(LISTED ENTRIES begins)

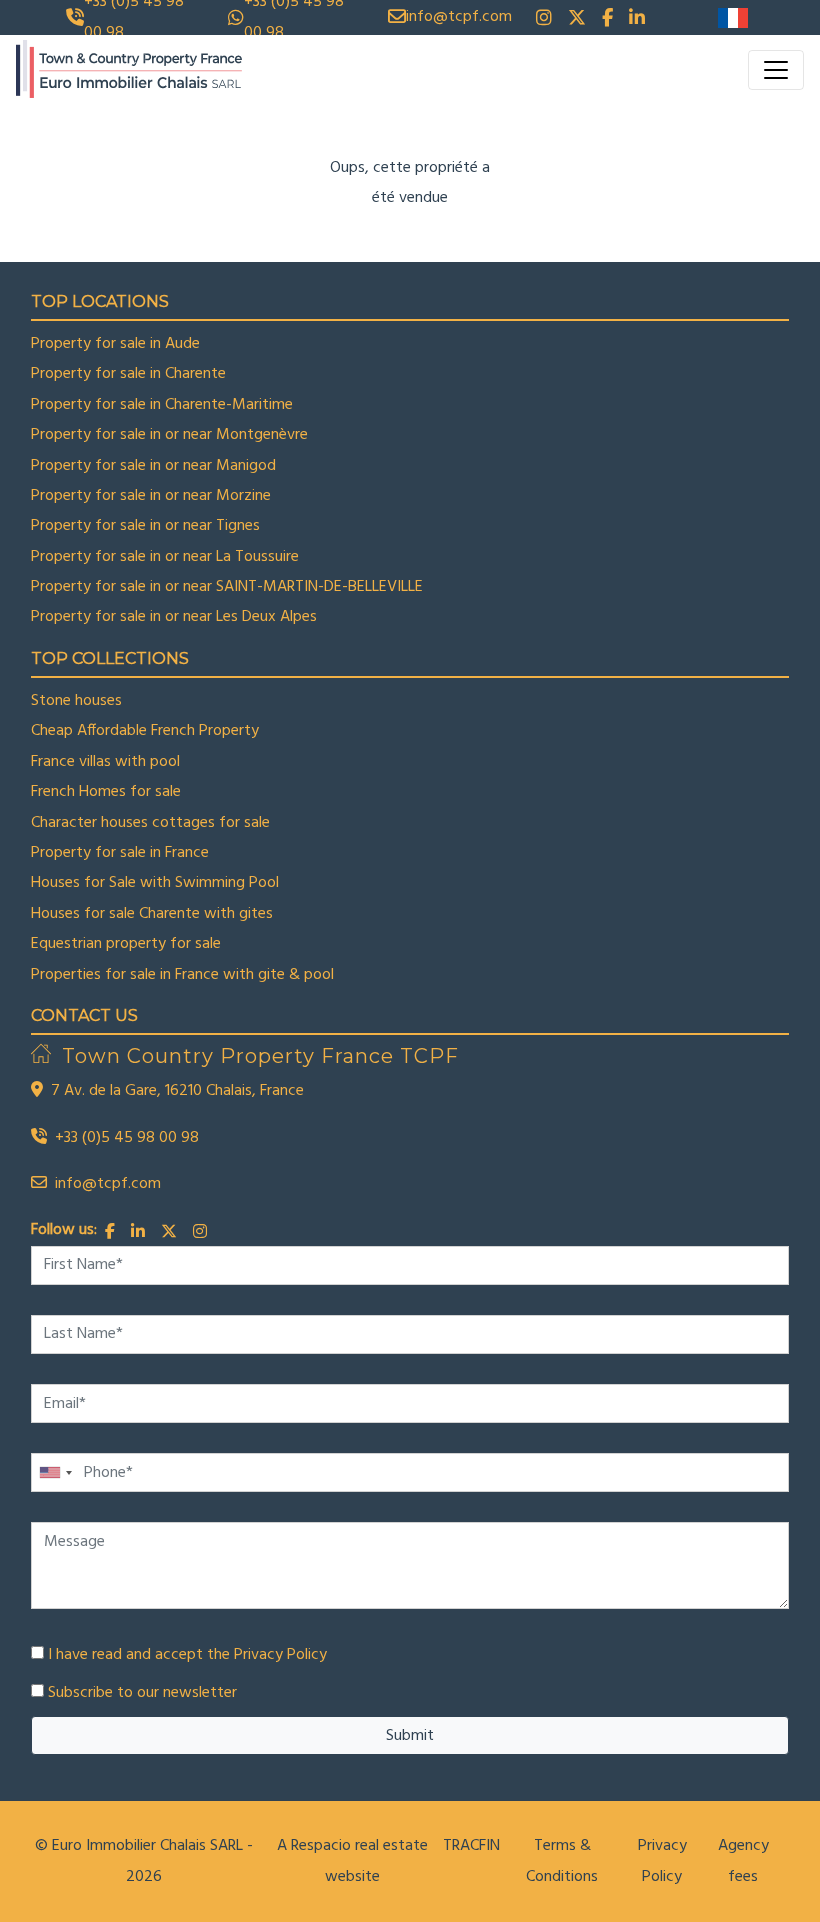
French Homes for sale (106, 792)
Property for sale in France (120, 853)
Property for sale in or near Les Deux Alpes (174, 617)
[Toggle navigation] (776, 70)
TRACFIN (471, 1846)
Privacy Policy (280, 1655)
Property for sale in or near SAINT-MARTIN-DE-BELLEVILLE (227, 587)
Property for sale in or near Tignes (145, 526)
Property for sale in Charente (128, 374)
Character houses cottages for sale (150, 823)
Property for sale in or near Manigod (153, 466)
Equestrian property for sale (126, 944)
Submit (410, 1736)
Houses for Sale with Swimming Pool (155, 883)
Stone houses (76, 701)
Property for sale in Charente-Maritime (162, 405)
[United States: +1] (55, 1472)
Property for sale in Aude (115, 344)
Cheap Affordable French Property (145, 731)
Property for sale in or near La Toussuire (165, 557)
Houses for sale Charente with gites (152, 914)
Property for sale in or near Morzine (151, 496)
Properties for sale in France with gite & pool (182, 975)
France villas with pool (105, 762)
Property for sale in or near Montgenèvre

(LISTED ENTRIES ends)

Within the material above, find every line containing the word "France" and copy it.

# YOUR SOLUTION
Property for sale in France (120, 853)
Properties for sale in France with gite & pool (182, 975)
France villas with pool (105, 762)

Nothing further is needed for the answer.